→ **Work order**: Would you please transcribe, exactly as written, the lines of the entries below starting at the one that holds "Task: Switch to the Press contacts tab" and ending at the one that holds "1024x576 pixels.", both included?

Stored records
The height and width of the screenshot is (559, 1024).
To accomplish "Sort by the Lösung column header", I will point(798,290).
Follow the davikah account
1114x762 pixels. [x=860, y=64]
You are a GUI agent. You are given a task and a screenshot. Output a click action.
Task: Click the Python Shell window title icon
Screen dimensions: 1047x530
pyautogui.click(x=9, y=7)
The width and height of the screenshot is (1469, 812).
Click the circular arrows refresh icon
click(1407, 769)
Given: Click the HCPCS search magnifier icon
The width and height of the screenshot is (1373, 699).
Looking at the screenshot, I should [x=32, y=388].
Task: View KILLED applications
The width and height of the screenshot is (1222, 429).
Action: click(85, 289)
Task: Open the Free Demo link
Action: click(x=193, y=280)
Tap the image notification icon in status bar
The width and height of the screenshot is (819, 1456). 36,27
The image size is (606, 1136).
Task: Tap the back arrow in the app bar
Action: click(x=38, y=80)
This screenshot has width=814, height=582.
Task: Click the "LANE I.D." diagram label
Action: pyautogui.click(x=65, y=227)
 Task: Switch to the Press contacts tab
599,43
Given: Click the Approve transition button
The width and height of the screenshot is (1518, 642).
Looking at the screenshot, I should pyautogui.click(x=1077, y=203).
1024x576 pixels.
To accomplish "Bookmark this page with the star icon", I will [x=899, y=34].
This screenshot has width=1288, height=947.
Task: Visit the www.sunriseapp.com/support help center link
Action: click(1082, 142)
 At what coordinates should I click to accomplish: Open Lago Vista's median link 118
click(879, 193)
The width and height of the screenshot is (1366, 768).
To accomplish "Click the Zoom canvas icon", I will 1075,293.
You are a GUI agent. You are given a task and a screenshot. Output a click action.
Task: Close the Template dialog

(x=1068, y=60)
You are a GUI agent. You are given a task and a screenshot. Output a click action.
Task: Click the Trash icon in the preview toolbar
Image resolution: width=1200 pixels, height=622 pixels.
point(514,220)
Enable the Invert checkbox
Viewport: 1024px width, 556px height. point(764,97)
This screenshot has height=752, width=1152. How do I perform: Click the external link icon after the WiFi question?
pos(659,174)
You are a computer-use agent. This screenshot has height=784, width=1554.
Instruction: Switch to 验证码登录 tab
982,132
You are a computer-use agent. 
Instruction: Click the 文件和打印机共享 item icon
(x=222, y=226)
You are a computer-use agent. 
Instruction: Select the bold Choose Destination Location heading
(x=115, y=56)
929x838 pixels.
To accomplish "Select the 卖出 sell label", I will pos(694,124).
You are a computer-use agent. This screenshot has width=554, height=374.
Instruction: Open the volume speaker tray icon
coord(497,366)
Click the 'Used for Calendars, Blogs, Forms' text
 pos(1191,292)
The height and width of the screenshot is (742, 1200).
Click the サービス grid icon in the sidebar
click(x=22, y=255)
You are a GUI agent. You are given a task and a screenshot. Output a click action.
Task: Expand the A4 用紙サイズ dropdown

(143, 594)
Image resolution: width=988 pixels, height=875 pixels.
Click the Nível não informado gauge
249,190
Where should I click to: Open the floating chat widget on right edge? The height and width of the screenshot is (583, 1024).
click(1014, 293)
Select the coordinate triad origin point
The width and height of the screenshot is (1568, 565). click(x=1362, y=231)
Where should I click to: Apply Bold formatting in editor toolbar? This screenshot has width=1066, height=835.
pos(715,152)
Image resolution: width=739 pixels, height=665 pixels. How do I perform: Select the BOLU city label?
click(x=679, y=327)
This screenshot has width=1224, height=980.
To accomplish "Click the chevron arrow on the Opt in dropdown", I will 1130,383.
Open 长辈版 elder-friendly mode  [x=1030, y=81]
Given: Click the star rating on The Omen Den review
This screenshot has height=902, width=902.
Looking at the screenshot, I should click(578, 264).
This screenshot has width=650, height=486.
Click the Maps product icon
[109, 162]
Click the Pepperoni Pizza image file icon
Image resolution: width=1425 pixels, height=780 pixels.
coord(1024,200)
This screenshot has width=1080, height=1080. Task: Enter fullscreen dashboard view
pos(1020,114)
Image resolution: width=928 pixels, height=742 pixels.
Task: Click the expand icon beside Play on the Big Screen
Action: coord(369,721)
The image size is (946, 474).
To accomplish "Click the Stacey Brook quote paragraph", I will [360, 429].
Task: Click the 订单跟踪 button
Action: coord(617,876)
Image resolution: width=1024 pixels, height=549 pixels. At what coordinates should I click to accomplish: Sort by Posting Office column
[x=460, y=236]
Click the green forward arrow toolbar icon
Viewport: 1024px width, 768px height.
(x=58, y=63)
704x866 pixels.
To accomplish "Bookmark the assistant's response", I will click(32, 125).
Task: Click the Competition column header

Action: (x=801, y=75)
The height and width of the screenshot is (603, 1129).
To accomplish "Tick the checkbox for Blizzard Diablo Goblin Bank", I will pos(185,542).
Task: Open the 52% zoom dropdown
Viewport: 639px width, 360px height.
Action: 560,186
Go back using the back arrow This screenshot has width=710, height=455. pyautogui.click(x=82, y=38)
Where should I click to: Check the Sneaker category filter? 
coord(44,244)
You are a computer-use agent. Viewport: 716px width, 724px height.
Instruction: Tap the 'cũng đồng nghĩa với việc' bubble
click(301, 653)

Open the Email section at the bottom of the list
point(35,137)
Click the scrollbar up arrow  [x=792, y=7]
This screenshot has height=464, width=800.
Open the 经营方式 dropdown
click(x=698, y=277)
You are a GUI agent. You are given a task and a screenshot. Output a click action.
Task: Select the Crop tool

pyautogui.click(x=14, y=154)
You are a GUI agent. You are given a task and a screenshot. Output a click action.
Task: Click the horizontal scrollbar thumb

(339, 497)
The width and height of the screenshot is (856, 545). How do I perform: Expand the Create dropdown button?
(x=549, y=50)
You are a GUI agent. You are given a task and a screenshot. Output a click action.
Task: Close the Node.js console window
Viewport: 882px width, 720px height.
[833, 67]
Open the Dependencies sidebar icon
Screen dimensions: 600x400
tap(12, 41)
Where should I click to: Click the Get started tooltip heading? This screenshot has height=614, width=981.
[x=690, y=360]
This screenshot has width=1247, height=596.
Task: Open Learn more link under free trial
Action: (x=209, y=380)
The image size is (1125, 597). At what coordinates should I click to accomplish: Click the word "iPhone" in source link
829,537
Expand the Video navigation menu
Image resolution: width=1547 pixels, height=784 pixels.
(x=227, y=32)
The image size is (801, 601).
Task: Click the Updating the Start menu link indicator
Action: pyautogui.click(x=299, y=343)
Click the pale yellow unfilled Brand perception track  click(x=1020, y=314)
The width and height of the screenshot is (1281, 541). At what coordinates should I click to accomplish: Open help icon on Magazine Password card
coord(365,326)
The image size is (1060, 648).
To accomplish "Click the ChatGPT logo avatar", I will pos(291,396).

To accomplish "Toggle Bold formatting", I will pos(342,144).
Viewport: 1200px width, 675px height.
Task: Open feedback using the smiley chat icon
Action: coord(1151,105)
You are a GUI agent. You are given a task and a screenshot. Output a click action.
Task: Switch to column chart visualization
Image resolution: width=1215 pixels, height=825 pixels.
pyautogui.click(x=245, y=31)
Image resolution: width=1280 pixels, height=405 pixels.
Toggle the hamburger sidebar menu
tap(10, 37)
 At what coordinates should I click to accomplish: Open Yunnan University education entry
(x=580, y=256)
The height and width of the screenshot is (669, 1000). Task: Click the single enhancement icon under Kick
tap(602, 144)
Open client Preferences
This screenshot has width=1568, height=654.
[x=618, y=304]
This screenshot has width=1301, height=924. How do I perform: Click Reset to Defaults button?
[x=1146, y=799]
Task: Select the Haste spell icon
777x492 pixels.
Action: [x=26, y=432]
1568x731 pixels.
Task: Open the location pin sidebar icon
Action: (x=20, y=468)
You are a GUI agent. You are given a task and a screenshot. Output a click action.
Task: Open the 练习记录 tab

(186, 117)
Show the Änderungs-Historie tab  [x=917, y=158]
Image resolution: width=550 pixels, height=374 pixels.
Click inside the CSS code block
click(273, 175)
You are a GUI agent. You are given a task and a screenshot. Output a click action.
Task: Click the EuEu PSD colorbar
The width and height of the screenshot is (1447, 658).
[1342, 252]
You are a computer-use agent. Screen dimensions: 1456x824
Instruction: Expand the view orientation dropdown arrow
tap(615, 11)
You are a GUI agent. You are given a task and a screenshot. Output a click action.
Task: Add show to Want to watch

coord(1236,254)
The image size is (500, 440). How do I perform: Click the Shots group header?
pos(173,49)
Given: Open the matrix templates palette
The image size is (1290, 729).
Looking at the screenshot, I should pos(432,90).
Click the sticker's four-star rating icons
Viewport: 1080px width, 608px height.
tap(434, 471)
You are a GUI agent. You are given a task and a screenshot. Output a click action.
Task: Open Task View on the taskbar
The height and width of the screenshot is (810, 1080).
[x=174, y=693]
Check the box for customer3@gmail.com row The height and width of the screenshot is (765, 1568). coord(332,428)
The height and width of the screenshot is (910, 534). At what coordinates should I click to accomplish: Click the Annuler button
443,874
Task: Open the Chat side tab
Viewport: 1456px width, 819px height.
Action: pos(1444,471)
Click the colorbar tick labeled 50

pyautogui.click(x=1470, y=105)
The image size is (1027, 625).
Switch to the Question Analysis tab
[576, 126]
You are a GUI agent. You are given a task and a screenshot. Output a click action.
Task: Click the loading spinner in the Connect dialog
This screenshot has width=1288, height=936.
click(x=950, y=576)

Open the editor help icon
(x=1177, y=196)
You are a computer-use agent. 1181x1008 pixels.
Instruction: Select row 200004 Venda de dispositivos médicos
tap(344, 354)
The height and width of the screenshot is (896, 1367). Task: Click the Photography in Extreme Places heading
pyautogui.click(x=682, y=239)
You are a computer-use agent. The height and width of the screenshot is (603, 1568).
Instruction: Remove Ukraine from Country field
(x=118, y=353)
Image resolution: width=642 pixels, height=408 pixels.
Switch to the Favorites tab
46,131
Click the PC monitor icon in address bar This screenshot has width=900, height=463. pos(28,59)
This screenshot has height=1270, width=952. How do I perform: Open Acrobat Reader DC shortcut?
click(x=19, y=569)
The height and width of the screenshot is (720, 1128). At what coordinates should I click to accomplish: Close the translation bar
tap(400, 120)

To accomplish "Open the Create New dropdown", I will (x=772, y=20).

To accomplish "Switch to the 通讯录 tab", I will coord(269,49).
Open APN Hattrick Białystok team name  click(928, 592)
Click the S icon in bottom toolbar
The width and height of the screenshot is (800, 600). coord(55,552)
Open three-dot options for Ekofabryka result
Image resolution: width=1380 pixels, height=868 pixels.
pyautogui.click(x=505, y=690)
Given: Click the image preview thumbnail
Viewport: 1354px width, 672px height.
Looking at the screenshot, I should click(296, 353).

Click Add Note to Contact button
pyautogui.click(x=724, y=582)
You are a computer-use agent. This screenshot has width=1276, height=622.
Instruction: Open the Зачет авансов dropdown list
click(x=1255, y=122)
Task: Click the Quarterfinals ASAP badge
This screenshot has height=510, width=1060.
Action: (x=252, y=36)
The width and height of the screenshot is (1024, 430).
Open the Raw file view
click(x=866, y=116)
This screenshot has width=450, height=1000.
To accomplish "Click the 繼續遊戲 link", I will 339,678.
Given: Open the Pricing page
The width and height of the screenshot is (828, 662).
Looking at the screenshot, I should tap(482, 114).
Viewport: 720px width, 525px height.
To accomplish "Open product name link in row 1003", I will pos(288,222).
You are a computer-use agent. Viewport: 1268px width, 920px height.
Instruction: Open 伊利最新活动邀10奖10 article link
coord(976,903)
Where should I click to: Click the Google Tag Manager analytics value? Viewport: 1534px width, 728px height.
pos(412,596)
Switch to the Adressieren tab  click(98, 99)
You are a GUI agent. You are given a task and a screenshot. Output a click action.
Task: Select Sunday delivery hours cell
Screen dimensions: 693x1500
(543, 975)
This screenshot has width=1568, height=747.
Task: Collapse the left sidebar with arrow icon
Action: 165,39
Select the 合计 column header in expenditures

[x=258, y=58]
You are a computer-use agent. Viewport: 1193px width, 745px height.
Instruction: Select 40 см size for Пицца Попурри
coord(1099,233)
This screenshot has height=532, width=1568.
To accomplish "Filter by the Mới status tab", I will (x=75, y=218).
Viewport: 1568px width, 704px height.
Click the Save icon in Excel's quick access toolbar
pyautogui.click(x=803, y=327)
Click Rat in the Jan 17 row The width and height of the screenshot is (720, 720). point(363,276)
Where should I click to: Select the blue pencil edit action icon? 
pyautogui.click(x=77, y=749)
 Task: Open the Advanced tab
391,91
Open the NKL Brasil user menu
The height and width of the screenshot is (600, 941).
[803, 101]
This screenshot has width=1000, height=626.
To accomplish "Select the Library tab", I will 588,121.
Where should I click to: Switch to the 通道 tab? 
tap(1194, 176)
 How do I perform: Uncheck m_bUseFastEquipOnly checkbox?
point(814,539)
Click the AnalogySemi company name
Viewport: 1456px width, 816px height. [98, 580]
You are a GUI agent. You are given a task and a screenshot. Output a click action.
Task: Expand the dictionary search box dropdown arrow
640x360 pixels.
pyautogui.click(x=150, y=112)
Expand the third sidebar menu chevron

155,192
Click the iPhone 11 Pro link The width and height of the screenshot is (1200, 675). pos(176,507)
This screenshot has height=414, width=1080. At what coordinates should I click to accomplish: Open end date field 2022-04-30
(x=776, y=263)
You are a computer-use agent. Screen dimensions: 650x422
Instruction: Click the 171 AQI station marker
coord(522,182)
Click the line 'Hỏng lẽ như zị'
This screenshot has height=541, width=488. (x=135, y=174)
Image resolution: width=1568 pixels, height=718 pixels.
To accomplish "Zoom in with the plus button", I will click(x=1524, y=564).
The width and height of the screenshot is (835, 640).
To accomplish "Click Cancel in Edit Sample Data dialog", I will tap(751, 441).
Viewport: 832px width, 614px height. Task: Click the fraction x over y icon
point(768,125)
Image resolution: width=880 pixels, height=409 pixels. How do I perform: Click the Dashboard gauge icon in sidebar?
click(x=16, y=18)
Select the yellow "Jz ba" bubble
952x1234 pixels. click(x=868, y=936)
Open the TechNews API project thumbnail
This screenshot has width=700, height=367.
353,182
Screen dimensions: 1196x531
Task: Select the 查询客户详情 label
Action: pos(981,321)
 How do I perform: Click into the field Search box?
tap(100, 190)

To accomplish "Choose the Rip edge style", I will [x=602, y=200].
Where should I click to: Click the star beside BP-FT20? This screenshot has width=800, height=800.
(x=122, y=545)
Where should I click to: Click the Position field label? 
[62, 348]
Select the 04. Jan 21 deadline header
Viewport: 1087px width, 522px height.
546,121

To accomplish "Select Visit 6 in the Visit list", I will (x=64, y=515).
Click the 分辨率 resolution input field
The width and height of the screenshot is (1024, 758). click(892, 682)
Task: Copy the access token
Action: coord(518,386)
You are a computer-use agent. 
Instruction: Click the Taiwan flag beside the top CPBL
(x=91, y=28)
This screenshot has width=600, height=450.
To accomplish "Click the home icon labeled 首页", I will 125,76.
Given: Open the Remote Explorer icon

→ **Result**:
 Task: Switch to the Press contacts tab
599,43
Given: Click the Approve transition button
The width and height of the screenshot is (1518, 642).
Looking at the screenshot, I should pyautogui.click(x=1077, y=203).
1024x576 pixels.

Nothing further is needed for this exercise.